Après avoir traqué la dépression et la colère professionnelles des employés sans grade dans La Loi du marché et En guerre, Stéphane Brizé retrouve son acteur fétiche, Vincent Lindon, en franchissant le Rubicon cgtiste pour filmer cette fois un cadre bien supérieur (1 million d’euros de patrimoine familial), pris au piège d’un plan social à travers l’extrême perversité des rapports sociaux d’un grand groupe côté à Wall Street (avec Marie Drucker, en directrice froide et désincarnée, enfin dans son vrai rôle…).

La superbe scène initiale ouvre pour la première fois le cinéma social de Brizé sur un couple en pleine séparation. On croit un instant, par la grâce des larmes de Sandrine Kiberlain qu’il va trouver un nouveau chemin narratif, avec moins de discours et plus d’intimité.

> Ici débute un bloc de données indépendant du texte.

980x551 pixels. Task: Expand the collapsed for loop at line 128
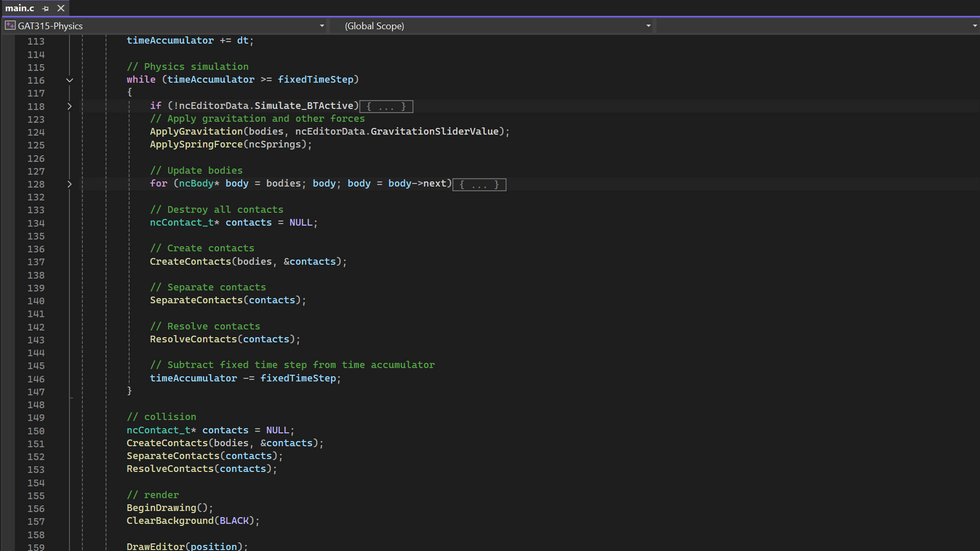(69, 184)
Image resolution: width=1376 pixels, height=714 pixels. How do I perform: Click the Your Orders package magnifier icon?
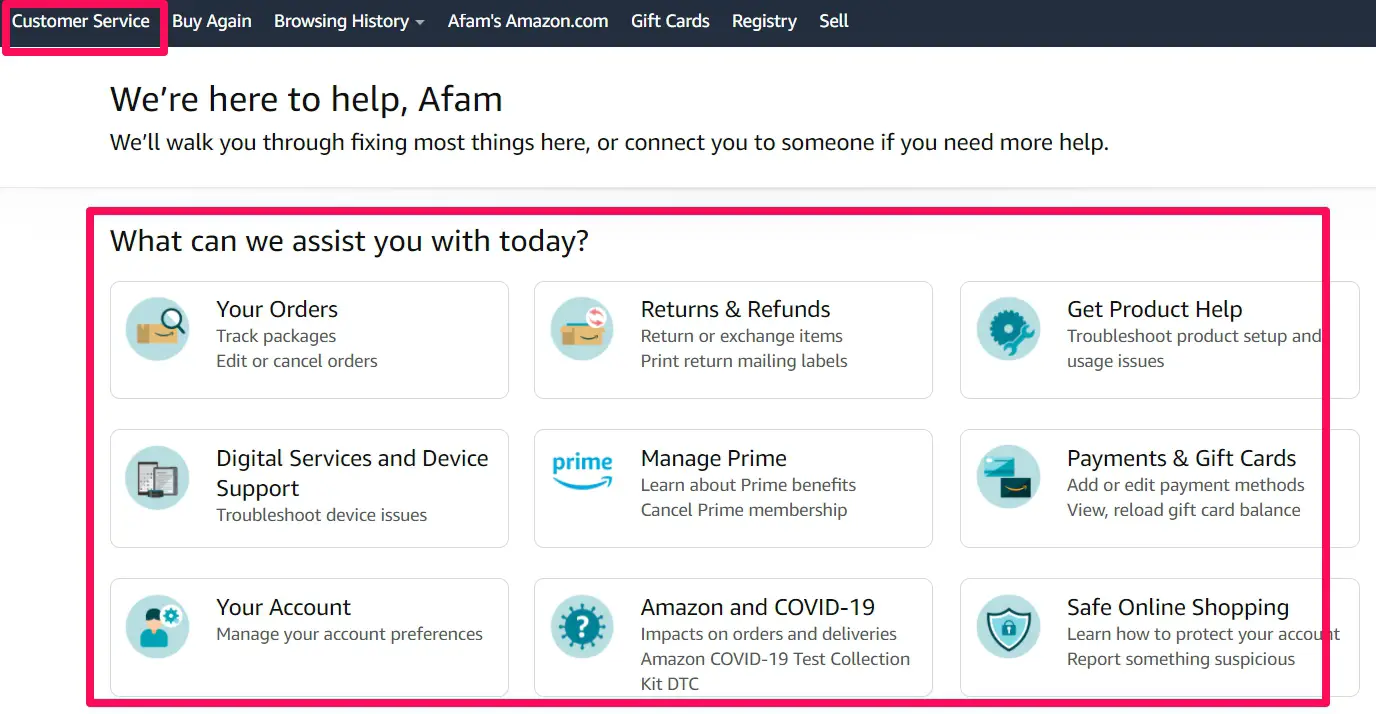[x=157, y=329]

Marie Drucker contre Sandrine Kiberlain
Las, la piste familiale et la grande Sandrine n’ont droit ici qu’à une portion congrue (tout comme Anthony Bajon, lui aussi tenu en fond de court), et la mécanique très bien huilée mais toujours assez manichéenne et artificielle des sempiternelles réunions syndicat-direction ne se contente de n’être que la face inverse du précédent En Guerre, déjà co-scénarisé par Olivier Gorce. On connaît la rengaine : Brizé ne manque pas de savoir-faire, et Lindon reste le grand acteur français qui sait faire passer le plus d’émotions possibles en ayant le moins de choses à incarner. Mais passé un switch final assez lourdingue qu’on taira par charité syndicale, son personnage un tempe ambigu ne peut pas s’empêcher de jouer les héros aux grandes vertus, refusant de “devenir un homme méprisable” dans une lettre emphatique pas crédible pour un cent de Wall Street : “Là où je pensais qu’il y avait de l’intelligence, il n’y avait que de l’indécence” prend-il la peine d’écrire à son patron américain… qui doit s’en ficher encore plus que nous !
Un autre monde de Stéphane Brizé (Fr, 1h36) avec Vincent Lindon, Sandrine Kiberlain, Anthony Bajon, Marie Drucker, Olivier Lemaire… Sortie le 23 février.